[Some lines]

(begin)

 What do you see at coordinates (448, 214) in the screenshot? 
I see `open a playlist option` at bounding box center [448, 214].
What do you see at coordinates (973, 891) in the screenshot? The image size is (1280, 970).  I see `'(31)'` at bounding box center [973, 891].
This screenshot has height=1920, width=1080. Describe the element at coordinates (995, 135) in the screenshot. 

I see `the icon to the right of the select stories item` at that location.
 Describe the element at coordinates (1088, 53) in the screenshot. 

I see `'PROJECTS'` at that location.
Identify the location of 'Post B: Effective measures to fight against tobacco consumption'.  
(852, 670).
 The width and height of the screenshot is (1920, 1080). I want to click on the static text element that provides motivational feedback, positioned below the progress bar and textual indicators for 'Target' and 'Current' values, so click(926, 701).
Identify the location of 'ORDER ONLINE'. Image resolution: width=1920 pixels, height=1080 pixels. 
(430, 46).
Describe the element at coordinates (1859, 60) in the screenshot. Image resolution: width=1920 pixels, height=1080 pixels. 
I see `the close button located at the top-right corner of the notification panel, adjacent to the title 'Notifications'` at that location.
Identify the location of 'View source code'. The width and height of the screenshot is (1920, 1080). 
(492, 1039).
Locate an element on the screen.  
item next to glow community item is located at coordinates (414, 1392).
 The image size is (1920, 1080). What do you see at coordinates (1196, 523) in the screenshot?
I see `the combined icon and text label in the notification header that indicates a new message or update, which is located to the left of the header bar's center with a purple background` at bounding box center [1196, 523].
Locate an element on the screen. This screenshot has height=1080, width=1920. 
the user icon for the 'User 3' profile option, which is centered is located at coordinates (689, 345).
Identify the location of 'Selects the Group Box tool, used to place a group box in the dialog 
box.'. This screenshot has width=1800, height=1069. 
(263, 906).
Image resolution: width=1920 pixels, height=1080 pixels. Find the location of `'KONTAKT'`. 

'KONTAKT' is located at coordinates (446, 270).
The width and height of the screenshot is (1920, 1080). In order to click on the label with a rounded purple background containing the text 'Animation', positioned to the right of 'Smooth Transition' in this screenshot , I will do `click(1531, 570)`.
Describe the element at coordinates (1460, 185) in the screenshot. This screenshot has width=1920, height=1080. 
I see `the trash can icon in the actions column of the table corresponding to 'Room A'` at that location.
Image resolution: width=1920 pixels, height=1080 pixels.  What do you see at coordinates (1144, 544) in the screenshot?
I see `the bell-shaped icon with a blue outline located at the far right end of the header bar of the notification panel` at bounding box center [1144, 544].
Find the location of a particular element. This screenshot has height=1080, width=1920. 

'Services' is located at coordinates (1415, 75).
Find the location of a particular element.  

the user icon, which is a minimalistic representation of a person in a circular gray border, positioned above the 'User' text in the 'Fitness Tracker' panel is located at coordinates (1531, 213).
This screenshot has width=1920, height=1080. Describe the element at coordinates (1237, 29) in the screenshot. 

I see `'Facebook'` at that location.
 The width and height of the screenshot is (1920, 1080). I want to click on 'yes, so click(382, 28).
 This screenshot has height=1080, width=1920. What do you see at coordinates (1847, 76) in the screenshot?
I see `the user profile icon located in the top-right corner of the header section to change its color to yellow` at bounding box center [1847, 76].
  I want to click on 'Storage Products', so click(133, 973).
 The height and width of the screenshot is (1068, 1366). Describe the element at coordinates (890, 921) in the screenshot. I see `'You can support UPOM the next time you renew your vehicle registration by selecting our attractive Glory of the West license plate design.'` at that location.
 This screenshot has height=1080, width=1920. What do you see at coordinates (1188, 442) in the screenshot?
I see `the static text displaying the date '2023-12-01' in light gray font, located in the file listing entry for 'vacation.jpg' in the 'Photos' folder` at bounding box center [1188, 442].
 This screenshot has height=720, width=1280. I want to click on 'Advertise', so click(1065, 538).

(end)

Exercise description:
How many of the lines above contain the string "Describe"? Case counts. Reply with the number only.

Task response:
6